# [SUPPLIED MATERIAL]
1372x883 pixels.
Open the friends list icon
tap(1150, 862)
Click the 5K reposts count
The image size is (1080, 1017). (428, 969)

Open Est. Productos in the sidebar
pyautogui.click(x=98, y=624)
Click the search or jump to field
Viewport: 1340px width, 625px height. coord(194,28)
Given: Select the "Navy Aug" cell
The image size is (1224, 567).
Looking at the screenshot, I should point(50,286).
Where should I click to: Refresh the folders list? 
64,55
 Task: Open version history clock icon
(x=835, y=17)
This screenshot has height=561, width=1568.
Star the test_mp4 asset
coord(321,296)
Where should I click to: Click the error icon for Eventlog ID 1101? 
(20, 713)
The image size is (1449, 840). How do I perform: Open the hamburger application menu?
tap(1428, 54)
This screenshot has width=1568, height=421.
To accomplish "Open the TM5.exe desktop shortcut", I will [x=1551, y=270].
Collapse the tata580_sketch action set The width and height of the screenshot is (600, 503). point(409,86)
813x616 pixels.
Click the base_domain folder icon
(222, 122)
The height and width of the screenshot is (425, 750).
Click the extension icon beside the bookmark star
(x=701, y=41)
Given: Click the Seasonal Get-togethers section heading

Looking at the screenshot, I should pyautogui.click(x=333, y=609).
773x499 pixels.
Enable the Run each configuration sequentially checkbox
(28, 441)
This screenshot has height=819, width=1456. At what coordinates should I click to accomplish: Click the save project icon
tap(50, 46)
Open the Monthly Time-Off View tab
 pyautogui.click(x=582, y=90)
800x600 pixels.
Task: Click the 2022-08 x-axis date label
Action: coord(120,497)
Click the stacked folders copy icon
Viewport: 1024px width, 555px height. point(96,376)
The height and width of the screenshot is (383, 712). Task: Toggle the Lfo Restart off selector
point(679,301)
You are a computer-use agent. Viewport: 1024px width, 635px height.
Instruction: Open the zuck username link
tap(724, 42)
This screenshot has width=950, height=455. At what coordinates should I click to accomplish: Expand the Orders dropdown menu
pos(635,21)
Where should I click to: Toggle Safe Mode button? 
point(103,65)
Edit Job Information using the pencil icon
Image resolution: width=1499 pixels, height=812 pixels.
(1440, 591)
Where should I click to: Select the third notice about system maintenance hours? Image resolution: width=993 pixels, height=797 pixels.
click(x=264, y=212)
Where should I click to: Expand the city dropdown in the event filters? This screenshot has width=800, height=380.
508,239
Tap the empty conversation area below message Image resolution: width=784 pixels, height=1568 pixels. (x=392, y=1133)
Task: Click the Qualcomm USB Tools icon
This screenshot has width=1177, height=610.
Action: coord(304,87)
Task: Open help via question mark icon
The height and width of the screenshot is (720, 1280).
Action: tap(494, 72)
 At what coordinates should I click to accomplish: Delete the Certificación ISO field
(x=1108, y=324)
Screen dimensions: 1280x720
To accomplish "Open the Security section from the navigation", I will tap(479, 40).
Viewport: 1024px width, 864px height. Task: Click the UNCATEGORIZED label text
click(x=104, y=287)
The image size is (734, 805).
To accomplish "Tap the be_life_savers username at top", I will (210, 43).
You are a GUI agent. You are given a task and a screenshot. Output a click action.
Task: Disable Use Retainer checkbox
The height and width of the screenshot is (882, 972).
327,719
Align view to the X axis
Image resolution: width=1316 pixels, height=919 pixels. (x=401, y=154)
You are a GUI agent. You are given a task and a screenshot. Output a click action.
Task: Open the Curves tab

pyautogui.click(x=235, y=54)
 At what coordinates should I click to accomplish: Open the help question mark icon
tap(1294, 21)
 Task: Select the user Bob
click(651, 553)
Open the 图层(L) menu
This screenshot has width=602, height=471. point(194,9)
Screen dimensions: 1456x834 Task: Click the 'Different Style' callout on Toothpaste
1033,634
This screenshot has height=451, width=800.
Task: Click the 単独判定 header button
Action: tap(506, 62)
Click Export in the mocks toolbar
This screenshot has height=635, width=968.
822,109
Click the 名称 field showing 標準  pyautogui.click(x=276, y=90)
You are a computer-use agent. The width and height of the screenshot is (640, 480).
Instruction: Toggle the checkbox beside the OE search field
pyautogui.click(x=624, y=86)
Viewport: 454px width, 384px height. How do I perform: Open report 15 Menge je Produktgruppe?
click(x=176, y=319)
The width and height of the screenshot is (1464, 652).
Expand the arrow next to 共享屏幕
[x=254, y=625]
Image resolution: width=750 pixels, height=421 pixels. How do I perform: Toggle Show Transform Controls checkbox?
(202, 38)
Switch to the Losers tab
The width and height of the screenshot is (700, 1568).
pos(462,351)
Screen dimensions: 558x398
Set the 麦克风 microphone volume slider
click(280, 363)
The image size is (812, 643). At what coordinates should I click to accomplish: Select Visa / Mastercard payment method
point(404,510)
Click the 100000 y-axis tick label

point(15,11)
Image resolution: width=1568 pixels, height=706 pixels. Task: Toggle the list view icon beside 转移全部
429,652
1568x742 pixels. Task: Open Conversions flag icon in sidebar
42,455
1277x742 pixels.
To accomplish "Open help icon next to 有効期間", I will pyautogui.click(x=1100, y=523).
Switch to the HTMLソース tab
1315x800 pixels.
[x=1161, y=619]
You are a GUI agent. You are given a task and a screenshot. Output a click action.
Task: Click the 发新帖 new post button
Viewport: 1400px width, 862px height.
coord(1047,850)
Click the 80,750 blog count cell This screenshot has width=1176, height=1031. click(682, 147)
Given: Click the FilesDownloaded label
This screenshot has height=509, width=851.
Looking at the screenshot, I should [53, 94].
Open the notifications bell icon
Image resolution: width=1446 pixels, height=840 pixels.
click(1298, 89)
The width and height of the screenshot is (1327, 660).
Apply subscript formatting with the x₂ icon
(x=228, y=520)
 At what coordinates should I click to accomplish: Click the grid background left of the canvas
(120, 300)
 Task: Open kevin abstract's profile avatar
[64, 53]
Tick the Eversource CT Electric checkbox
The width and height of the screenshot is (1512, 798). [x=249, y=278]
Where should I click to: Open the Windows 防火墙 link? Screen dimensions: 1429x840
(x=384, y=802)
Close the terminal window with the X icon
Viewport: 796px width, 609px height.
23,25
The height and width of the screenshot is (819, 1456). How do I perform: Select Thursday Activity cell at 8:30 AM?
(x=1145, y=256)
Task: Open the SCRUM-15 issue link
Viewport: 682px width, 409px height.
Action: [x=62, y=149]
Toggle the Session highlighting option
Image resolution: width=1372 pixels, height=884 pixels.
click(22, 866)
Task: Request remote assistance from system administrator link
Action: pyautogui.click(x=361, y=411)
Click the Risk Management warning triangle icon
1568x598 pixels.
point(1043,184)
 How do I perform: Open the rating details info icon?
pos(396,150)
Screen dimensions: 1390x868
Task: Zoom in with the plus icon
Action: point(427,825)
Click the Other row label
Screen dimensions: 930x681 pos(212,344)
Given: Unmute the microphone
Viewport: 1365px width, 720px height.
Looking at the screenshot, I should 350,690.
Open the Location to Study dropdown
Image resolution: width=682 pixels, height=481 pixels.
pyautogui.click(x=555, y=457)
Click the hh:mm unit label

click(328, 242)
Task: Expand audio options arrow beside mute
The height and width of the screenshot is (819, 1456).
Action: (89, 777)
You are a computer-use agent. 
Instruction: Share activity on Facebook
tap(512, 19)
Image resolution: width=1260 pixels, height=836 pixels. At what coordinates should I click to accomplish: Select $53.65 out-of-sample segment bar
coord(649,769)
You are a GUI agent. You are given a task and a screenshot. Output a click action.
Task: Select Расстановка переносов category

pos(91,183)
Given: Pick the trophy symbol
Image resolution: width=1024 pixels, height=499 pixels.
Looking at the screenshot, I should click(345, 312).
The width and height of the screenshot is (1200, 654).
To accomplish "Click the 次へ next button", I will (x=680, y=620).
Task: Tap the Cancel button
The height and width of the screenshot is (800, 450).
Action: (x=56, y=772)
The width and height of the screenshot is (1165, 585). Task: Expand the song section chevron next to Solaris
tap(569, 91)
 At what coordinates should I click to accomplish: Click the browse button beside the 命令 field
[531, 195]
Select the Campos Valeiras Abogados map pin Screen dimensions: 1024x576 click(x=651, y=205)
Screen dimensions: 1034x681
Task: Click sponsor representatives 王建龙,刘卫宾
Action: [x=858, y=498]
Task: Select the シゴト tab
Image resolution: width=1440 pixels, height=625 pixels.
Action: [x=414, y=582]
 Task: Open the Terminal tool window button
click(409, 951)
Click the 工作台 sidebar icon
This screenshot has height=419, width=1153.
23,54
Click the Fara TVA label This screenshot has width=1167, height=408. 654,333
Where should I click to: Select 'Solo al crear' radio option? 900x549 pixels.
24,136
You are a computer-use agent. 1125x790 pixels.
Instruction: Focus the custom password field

# [WORK TO COMPLETE]
Copy out the records verbatim, from the line containing "The width and height of the screenshot is (1165, 585)." through the end of the records, including both of those lines.

# [FINAL RESULT]
The width and height of the screenshot is (1165, 585). Task: Expand the song section chevron next to Solaris
tap(569, 91)
 At what coordinates should I click to accomplish: Click the browse button beside the 命令 field
[531, 195]
Select the Campos Valeiras Abogados map pin Screen dimensions: 1024x576 click(x=651, y=205)
Screen dimensions: 1034x681
Task: Click sponsor representatives 王建龙,刘卫宾
Action: [x=858, y=498]
Task: Select the シゴト tab
Image resolution: width=1440 pixels, height=625 pixels.
Action: [x=414, y=582]
 Task: Open the Terminal tool window button
click(409, 951)
Click the 工作台 sidebar icon
This screenshot has height=419, width=1153.
23,54
Click the Fara TVA label This screenshot has width=1167, height=408. 654,333
Where should I click to: Select 'Solo al crear' radio option? 900x549 pixels.
24,136
You are a computer-use agent. 1125x790 pixels.
Instruction: Focus the custom password field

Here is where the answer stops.